PLoS ONE (Jan 2013)

A modified RNA-Seq approach for whole genome sequencing of RNA viruses from faecal and blood samples.

  • Elizabeth M Batty,
  • T H Nicholas Wong,
  • Amy Trebes,
  • Karène Argoud,
  • Moustafa Attar,
  • David Buck,
  • Camilla L C Ip,
  • Tanya Golubchik,
  • Madeleine Cule,
  • Rory Bowden,
  • Charis Manganis,
  • Paul Klenerman,
  • Eleanor Barnes,
  • A Sarah Walker,
  • David H Wyllie,
  • Daniel J Wilson,
  • Kate E Dingle,
  • Tim E A Peto,
  • Derrick W Crook,
  • Paolo Piazza

DOI
https://doi.org/10.1371/journal.pone.0066129
Journal volume & issue
Vol. 8, no. 6
p. e66129

Abstract

Read online

To date, very large scale sequencing of many clinically important RNA viruses has been complicated by their high population molecular variation, which creates challenges for polymerase chain reaction and sequencing primer design. Many RNA viruses are also difficult or currently not possible to culture, severely limiting the amount and purity of available starting material. Here, we describe a simple, novel, high-throughput approach to Norovirus and Hepatitis C virus whole genome sequence determination based on RNA shotgun sequencing (also known as RNA-Seq). We demonstrate the effectiveness of this method by sequencing three Norovirus samples from faeces and two Hepatitis C virus samples from blood, on an Illumina MiSeq benchtop sequencer. More than 97% of reference genomes were recovered. Compared with Sanger sequencing, our method had no nucleotide differences in 14,019 nucleotides (nt) for Noroviruses (from a total of 2 Norovirus genomes obtained with Sanger sequencing), and 8 variants in 9,542 nt for Hepatitis C virus (1 variant per 1,193 nt). The three Norovirus samples had 2, 3, and 2 distinct positions called as heterozygous, while the two Hepatitis C virus samples had 117 and 131 positions called as heterozygous. To confirm that our sample and library preparation could be scaled to true high-throughput, we prepared and sequenced an additional 77 Norovirus samples in a single batch on an Illumina HiSeq 2000 sequencer, recovering >90% of the reference genome in all but one sample. No discrepancies were observed across 118,757 nt compared between Sanger and our custom RNA-Seq method in 16 samples.
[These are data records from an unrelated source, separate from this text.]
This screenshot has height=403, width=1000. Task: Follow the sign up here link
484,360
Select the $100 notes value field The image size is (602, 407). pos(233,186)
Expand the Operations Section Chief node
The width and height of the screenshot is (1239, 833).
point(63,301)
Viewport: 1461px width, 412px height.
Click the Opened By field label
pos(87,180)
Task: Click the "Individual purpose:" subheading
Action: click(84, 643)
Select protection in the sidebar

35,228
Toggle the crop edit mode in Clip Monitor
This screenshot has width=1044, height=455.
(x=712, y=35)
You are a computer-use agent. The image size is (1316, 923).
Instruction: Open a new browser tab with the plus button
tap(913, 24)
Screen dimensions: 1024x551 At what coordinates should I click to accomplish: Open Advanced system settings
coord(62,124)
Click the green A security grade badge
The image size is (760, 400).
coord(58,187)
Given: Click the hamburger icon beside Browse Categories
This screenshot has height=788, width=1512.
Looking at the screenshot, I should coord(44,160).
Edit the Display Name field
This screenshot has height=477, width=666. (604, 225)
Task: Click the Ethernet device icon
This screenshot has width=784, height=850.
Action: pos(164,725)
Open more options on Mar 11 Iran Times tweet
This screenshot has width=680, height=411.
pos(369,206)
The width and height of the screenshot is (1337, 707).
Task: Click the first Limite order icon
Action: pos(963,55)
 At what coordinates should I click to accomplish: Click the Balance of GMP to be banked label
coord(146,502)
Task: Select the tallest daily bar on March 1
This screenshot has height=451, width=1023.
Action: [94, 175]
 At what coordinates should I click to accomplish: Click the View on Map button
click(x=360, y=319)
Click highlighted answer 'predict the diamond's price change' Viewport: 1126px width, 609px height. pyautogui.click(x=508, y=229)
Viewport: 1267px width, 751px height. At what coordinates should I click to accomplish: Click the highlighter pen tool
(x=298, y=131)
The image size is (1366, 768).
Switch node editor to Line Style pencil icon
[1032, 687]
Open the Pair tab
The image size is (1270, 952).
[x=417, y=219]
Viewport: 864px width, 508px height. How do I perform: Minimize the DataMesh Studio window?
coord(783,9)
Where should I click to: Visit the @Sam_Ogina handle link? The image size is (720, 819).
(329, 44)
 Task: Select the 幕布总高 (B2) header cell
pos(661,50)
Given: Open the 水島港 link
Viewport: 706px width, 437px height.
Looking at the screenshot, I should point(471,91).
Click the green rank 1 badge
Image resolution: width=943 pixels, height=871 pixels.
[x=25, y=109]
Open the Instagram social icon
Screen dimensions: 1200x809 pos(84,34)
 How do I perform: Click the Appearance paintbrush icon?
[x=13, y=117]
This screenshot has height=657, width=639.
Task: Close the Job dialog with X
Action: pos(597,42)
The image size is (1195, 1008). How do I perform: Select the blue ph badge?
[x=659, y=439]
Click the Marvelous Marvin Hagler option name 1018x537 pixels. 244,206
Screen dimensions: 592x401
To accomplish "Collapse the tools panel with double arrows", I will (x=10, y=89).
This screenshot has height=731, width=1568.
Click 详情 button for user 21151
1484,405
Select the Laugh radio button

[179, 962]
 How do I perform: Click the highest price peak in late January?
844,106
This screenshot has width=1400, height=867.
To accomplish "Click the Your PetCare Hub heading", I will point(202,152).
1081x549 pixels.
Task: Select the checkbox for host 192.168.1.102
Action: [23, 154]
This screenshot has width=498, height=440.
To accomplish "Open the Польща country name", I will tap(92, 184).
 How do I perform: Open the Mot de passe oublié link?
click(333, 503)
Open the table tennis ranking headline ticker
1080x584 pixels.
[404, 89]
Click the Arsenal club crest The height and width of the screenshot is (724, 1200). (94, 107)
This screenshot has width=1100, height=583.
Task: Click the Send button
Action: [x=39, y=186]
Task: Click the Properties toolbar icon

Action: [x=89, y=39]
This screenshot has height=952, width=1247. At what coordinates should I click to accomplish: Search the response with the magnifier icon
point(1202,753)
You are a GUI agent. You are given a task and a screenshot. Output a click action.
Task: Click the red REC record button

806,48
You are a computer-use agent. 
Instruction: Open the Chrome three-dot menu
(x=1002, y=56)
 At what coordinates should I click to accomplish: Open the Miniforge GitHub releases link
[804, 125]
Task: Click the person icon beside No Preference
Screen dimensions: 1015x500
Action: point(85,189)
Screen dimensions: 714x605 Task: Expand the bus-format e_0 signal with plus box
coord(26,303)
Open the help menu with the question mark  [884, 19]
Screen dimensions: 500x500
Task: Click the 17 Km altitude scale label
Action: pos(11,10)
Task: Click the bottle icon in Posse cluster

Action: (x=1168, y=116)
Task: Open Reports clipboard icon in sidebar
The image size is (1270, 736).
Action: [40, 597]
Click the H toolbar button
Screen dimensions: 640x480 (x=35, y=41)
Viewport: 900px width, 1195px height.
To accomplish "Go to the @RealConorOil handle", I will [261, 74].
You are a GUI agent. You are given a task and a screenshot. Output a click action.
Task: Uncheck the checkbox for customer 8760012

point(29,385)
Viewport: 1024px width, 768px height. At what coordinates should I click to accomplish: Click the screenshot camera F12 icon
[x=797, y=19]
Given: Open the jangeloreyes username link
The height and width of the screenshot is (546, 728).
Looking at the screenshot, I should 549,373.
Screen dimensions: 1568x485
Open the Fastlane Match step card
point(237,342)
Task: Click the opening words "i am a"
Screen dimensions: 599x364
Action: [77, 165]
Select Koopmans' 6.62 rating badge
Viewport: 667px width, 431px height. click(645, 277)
By generating viral genomic sequences that are not biased by primer-specific amplification or enrichment, this method offers the prospect of large-scale, affordable studies of RNA viruses which could be adapted to routine diagnostic laboratory workflows in the near future, with the potential to directly characterize within-host viral diversity.